ひかり「さっき正ちゃんが言ったじゃろ、手紙はどんどん続いていくって、その手紙の受け取り人って、上杉さんも含まれとる?」
正太郎「どういう意味ですか」
ひかり「山崎さんが広島で練習するんだから、上杉さんも一緒にどうかなって」
順平「出たよ!あれほど嫌っとったのに!!」
ひかり「でも上杉さんがおったけえ、ここまでがんばれたわけで、あ、てことは上杉さんが手紙の差出人?」
正太郎「手紙が続くって言ったのは確かに僕ですけど」
順平「ましてまさみ先生の墓参りの帰り道にそれ言ってくるとなあ」
ひかり「正ちゃんと知りあったときも私は鈍感じゃったからね、だからってわけじゃないけど」
正太郎「でも上杉さんがいいって言いますかね」
順平「その前にまずは山崎さんに聞くべきじゃね?」

  上杉の接骨院・中
  施療を終えて、患者(初老のおばさん)がベッドから立ち上がる。
上杉「お疲れさまでした」
おばさん「(広島弁)あんた、このごろ優しくなったね」
上杉「え?」
おばさん「ありがと、楽になった」
上杉「……」

  上杉の家・居間
  お茶を飲む上杉とサキ。
スマホをいじるサキに上杉が言う。
上杉「この前の話じゃけど」
サキ「もうやめようよ」
上杉「今日、お客さんに優しくなったって言われた」
サキ「え?」
上杉「実は自分でも思う、ほんの少しじゃけど僕は変わってきたもしれんって」
上杉、続ける。
上杉「山崎に会って」
サキ、響いた。
サキ「いつもの兄貴らしくないね」
上杉「たしかにそうかもしれん」
サキ「そうじゃなくて、今までの兄貴だったら僕ははっきり変ったって言う。
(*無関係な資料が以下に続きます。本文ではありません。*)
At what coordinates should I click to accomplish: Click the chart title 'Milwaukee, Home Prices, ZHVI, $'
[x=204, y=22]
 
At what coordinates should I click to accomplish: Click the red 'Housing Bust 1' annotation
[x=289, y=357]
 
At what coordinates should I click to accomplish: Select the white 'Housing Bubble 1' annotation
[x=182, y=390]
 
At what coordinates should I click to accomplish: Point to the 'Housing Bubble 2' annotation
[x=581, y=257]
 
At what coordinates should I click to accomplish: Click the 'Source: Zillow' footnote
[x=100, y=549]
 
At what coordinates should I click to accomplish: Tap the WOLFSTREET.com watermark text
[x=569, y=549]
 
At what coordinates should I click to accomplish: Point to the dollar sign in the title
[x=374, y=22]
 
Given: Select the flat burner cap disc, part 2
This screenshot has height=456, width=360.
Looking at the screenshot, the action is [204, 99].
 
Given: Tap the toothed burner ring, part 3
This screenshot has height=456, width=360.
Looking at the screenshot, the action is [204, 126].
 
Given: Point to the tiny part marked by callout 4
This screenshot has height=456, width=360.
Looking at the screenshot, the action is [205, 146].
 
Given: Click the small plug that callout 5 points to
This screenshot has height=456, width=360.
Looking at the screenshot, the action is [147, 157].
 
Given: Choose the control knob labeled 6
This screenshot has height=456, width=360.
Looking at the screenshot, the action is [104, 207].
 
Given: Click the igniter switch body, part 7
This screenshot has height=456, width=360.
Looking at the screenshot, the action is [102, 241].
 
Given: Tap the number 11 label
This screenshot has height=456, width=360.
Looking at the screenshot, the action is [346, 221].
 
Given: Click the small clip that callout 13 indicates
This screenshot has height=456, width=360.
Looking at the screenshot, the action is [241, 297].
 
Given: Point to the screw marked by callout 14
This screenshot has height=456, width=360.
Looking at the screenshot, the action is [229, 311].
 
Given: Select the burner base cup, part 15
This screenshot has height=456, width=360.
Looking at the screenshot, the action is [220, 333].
ほんの少しじゃけどって言葉はつけんじゃろ」
上杉「……」
  そのときピンポン!と玄関チャイムが鳴る。

  来たサキ、ドアを開ける。
  そこにはひかりが立っている。
ひかり「こんにちは」
サキ「防府のお土産ありがとう」
ひかり「うん。ちょっと話があるんじゃけど、お兄さんおる?お兄さんに聞かれたくない話なんじゃけど」
サキ「なに?」
ひかり「良ければ上杉さんも一緒に練習しないかって誘いに来たんじゃけど」
サキ「え?」
ひかり「サキさんはどう思う?」
サキ「私はええけど、ひかりさんはそれでええん?」
ひかり「ええっていうか、一緒に走りたい、そして上杉さんにも東京パラ目指してほしい」
サキ「それって同情?」
ひかり「まさか、上杉さんがおったからがんばってこれたんだなって。わかったんよ、ライバルって大事だなって」
そのとき上杉来た。
上杉「ごめん、聞こえてた」
  ひかり、改まって言った。
ひかり「上杉さんは伴走者と一緒に走ってきたんですよね、でもある意味、山崎さんとも一緒に走ってきたとも言えんじゃろうか?」
上杉「(響いた)!」
サキ「恭治には聞いたん?」
ひかり「(顔曇り)それが、聞いたんだけど、山崎さんは……」
上杉「(答え予想して寂しい)……」

(次の話 第54光へ)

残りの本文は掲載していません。